The amount of cocaine contained in the pellets mounted to 612.1 grammes and Martins was then charged and placed before a magistrate’s court.
Meanwhile, Dorothy Sears, the woman who was busted with 50 pounds of cocaine in a pink suitcase earlier this year, has pleaded guilty to trafficking in narcotics and will be sentenced on October 29.
On January 12, last Sears and the pink suitcase laden with cocaine slipped pass authorities at the Cheddi Jagan International Airport. However, she was busted in New York.
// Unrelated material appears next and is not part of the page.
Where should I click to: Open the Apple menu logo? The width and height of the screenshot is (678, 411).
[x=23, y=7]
Sears was also found with marijuana in her brassiere and it was during a customs examination of her carry-on luggage that she was reportedly observed acting “nervous, sweating profusely and avoiding eye contact.” She was asked if she had any checked luggage and responded in the positive.
The woman told US authorities that she was to be paid US$6,000 for checking in the suitcase by an individual in Guyana. She said she thought initially the suitcase had marijuana but when she received it, she believed it contained cocaine because of its weight and the amount of money she was to receive.
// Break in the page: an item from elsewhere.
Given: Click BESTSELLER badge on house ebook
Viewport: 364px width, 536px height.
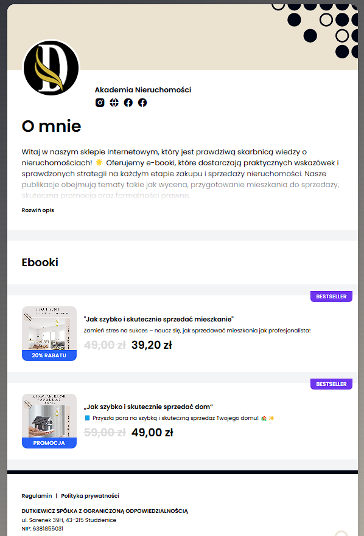Looking at the screenshot, I should (x=331, y=384).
Four persons were subsequently charged with conspiring with Sears but two of them – Maurice Smith and Roderick Peterkin – have since had their charge discharged after a Full Court agreed that there was some bias on the part of the Director of Public Prosecutions Shalimar Ali-Hack. A third defendant Shemika Tennant is also challenging the decision to charge her in the High Court.
Two other Guyanese women are awaiting sentence in New York after also been intercepted with cocaine late last year.
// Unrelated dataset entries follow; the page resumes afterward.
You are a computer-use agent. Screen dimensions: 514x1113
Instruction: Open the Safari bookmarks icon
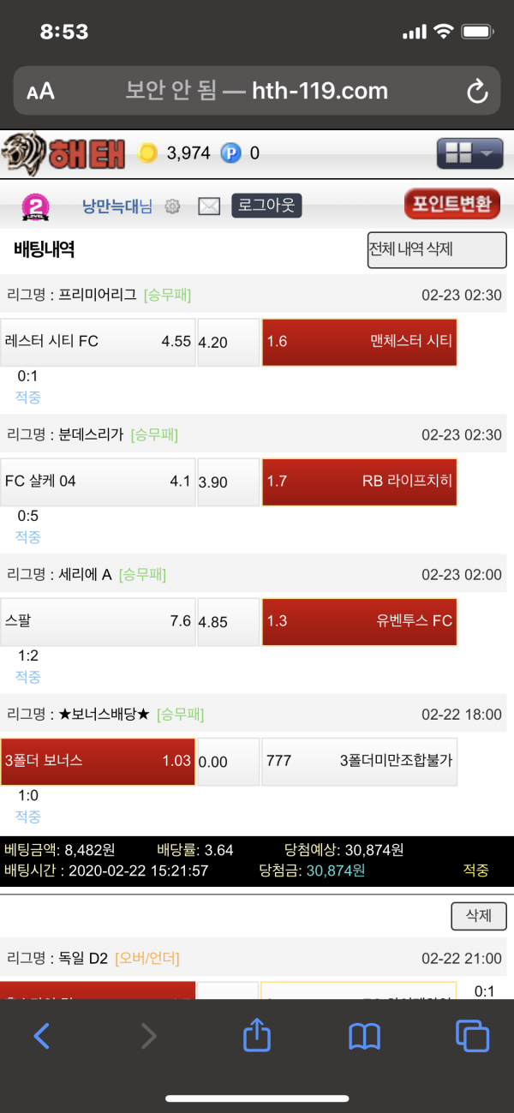[365, 1036]
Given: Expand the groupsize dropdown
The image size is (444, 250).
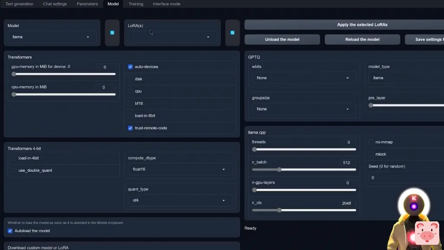Looking at the screenshot, I should pos(304,109).

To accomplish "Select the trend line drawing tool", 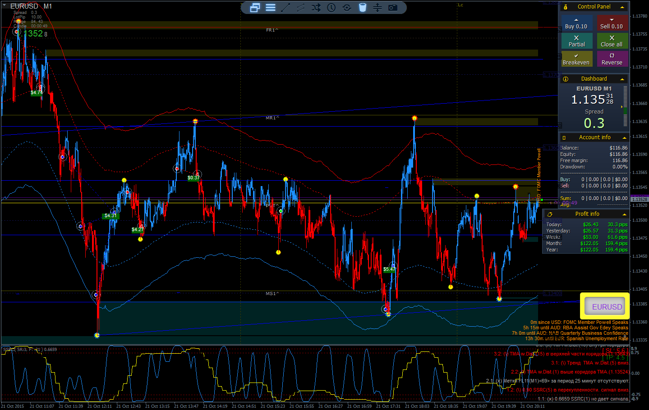I will coord(285,8).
Latoya Corley, who was caught in September at the JFK airport with cocaine in a book, album, portfolio and a briefcase, will be sentenced on September 15 after pleading guilty.
According to information sworn to by ICE Special Agent Joseph Jerla, Corley arrived on Caribbean Airlines Flight 424 on a ticket purchased just days before her flight and on a newly-issued passport.
She was questioned and a book found on her person was discovered to contain cocaine between its pages.
Her briefcase was also checked along with the album and portfolio that was found in the briefcase and all three allegedly had cocaine.
Jerla said the cocaine amounted to 535.6 grammes.
The other woman, Shundell Ricketts was found guilty by a jury of trafficking in narcotics and she is awaiting sentencing.
Donald Frareir of ICE in his affidavit said Ricketts arrived in the country on September 8, 2009 at JFK on Delta Airlines flight 384 from Guyana.
She claimed two soft-sided roller ‘Gotcha’ suitcases that were plastic wrapped.
When officers at the airport checked her luggage it was found that the smaller suitcase had a false bottom that contained five kilogrammes of cocaine.